Supplied passage:

Ibn Warraq (born 1946) is a secularist author of Pakistani origin and founder of the Institute for the Secularisation of Islamic Society and a senior research fellow at the Center for Inquiry[1][2] [3] focusing on Qur'anic criticism [4][5]

Warraq gathered world notice through his controversial historiographies of the early centuries of the Islamic timeline and has published works which question mainstream conceptions of the period. He is the author of seven books, including Why I Am Not a Muslim (1995), The Origins of the Koran (1998), and Quest for the Historical Muhammad, (2000). He has also spoken at the United Nations "Victims of Jihad" conference organized by the International Humanist and Ethical Union alongside speakers such as Bat Ye'or, Ayaan Hirsi Ali, and Simon Deng.[6]

Contents

[edit] Life

Warraq was born in 1946 in Rajkot, India, to Muslim parents who migrated to Pakistan after the partitioning of India in 1947. He started his schooling at a local Madrasah in Pakistan where he learned to recite the Qur'an by heart. His father eventually decided to send him to a boarding school in England partly to circumvent a grandmother's effort to push an exclusively religious education on his son at the local Madrasah. He never knew his mother. After having arrived in Britain, he only saw his father once more, when he was 14; his father died when he was 16. Warraq claims to have been "pathologically shy" for most of his youth.[7]

By 19 he had emigrated to Scotland to pursue his education at the University of Edinburgh where he studied philosophy and Arabic with Islamic studies scholar W. Montgomery Watt. [8]

After leaving college, Warraq taught primary school for five years in London, and moved to France with his wife in 1982 where he opened an Indian restaurant and then worked as a courier for a travel agent, until the Rushdie affair took place. Warraq, being greatly taken by these events, began to write for the American secular humanist Free Inquiry Magazine on topics along the lines of "why I am not Muslim." [9] [10]

Ibn Warraq continued his writing with several works examining the historiography of the Qur'an and Muhammad raising a great deal of controversy and creating a debacle in the Islamic community in the process. Other books treated secular humanist values among Muslims.

Job 1: From the listing, write out again the lines from the line with "Switch to the 曲线 side tab" up to and including the line with "click(x=1306, y=585)", swapping "Output a click action" for "Return a click action" and leaving everything else unchanged.

Material for the task:
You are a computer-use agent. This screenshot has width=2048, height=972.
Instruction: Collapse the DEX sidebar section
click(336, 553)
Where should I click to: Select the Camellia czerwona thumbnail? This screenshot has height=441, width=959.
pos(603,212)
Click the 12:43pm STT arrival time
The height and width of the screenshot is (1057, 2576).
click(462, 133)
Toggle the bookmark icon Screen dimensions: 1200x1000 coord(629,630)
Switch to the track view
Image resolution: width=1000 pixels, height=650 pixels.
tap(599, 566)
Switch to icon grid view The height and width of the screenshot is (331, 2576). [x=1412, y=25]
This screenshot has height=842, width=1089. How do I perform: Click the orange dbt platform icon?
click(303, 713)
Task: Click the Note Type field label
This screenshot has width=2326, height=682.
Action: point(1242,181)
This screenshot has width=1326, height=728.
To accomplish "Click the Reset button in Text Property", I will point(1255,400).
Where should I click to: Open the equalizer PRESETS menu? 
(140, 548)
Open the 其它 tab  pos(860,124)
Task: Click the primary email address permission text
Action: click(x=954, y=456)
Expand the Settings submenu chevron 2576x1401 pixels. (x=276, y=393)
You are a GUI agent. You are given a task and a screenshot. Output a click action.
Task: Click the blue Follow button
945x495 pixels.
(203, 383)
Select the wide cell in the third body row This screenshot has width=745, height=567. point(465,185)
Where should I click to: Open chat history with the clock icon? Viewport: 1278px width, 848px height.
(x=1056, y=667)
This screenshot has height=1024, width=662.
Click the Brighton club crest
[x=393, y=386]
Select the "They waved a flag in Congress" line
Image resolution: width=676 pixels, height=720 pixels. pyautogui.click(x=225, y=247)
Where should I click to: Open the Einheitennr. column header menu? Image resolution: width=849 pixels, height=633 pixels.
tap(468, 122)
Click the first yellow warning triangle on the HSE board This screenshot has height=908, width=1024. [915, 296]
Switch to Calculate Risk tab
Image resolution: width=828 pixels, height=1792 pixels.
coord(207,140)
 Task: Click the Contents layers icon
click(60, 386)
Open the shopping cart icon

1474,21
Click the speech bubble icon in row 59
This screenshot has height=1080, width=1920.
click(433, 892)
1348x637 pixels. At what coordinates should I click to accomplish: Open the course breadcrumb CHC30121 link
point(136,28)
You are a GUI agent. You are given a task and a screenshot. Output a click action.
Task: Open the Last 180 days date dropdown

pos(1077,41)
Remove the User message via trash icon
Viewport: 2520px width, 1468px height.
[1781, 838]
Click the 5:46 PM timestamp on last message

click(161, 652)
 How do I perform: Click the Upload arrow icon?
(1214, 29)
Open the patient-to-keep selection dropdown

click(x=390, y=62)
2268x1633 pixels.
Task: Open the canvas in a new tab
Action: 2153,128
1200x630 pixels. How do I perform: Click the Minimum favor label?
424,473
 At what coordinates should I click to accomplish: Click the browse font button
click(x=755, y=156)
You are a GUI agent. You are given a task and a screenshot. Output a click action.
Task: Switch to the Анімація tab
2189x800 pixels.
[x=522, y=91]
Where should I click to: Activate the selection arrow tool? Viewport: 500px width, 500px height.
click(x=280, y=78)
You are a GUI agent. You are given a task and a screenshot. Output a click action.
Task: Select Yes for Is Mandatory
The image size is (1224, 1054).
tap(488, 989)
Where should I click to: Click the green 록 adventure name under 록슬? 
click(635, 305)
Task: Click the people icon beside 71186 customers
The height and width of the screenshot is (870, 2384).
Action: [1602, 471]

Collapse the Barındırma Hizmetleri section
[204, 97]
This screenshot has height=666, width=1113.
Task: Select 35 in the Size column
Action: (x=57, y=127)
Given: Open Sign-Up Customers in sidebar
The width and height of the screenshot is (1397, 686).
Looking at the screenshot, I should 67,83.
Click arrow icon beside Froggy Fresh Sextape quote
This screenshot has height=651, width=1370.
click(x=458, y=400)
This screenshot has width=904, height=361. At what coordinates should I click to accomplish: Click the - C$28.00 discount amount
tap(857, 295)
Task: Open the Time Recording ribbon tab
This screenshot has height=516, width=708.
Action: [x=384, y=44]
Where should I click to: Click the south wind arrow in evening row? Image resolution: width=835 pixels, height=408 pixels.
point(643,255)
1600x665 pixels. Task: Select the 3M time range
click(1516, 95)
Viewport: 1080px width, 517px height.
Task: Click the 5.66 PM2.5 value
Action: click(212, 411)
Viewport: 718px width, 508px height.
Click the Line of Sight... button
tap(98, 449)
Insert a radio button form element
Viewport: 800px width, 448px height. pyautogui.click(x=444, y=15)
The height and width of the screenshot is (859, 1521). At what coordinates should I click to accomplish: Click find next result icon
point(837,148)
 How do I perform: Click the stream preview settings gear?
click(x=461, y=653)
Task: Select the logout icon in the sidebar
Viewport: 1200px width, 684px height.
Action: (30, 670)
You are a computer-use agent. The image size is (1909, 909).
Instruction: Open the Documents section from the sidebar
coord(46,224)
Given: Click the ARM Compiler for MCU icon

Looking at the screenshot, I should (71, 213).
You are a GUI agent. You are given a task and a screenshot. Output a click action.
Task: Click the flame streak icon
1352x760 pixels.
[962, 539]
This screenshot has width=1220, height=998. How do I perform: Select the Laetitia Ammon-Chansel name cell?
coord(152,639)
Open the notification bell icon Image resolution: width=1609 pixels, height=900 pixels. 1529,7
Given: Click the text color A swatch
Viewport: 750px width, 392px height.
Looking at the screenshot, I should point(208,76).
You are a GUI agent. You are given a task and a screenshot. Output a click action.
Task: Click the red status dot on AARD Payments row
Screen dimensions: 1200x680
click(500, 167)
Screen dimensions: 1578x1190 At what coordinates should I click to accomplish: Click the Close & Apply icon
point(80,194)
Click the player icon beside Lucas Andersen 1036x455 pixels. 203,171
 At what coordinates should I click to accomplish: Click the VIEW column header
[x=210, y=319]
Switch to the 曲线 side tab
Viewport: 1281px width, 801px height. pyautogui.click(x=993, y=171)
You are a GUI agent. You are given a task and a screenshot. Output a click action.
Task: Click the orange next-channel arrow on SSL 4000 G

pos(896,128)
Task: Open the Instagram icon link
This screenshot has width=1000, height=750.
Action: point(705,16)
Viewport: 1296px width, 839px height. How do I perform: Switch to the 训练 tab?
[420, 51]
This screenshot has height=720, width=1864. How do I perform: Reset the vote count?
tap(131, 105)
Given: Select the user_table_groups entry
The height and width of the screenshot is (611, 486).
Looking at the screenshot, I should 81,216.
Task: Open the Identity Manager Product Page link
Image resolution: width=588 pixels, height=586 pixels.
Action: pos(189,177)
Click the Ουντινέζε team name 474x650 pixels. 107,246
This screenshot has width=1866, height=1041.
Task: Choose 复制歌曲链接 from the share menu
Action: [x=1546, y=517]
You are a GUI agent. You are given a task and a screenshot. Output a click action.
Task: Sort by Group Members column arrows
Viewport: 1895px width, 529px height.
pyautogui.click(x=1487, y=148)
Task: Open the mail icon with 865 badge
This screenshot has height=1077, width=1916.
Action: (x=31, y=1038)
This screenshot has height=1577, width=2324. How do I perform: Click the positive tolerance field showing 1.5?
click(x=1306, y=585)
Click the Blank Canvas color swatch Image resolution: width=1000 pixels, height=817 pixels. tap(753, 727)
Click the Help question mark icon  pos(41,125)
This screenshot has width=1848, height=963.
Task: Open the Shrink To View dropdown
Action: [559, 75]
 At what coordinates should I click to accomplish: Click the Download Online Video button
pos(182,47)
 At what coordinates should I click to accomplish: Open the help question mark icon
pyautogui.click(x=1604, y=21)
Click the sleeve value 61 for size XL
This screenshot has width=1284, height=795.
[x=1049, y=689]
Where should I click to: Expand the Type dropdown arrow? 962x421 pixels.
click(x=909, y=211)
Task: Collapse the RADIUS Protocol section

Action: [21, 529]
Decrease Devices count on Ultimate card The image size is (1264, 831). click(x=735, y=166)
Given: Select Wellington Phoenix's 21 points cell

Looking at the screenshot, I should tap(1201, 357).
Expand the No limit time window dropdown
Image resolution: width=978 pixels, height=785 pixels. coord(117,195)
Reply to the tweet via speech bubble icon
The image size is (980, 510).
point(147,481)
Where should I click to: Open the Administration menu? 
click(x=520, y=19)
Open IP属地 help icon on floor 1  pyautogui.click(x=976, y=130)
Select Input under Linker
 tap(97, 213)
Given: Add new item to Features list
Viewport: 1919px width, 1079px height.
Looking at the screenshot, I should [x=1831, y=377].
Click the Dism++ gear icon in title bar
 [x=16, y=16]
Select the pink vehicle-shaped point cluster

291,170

Job 2: According to the biography of Ibn Warraq, why did his father send him to a boarding school in England?

Finished answer 1:
Switch to the 曲线 side tab
Viewport: 1281px width, 801px height. pyautogui.click(x=993, y=171)
You are a GUI agent. You are given a task and a screenshot. Return a click action.
Task: Click the orange next-channel arrow on SSL 4000 G

pos(896,128)
Task: Open the Instagram icon link
This screenshot has width=1000, height=750.
Action: point(705,16)
Viewport: 1296px width, 839px height. How do I perform: Switch to the 训练 tab?
[420, 51]
This screenshot has height=720, width=1864. How do I perform: Reset the vote count?
tap(131, 105)
Given: Select the user_table_groups entry
The height and width of the screenshot is (611, 486).
Looking at the screenshot, I should 81,216.
Task: Open the Identity Manager Product Page link
Image resolution: width=588 pixels, height=586 pixels.
Action: pos(189,177)
Click the Ουντινέζε team name 474x650 pixels. 107,246
This screenshot has width=1866, height=1041.
Task: Choose 复制歌曲链接 from the share menu
Action: [x=1546, y=517]
You are a GUI agent. You are given a task and a screenshot. Return a click action.
Task: Sort by Group Members column arrows
Viewport: 1895px width, 529px height.
pyautogui.click(x=1487, y=148)
Task: Open the mail icon with 865 badge
This screenshot has height=1077, width=1916.
Action: (x=31, y=1038)
This screenshot has height=1577, width=2324. How do I perform: Click the positive tolerance field showing 1.5?
click(x=1306, y=585)

Finished answer 2: His father did so partly to get around a grandmother's effort to push an exclusively religious education on him at the local Madrasah in Pakistan.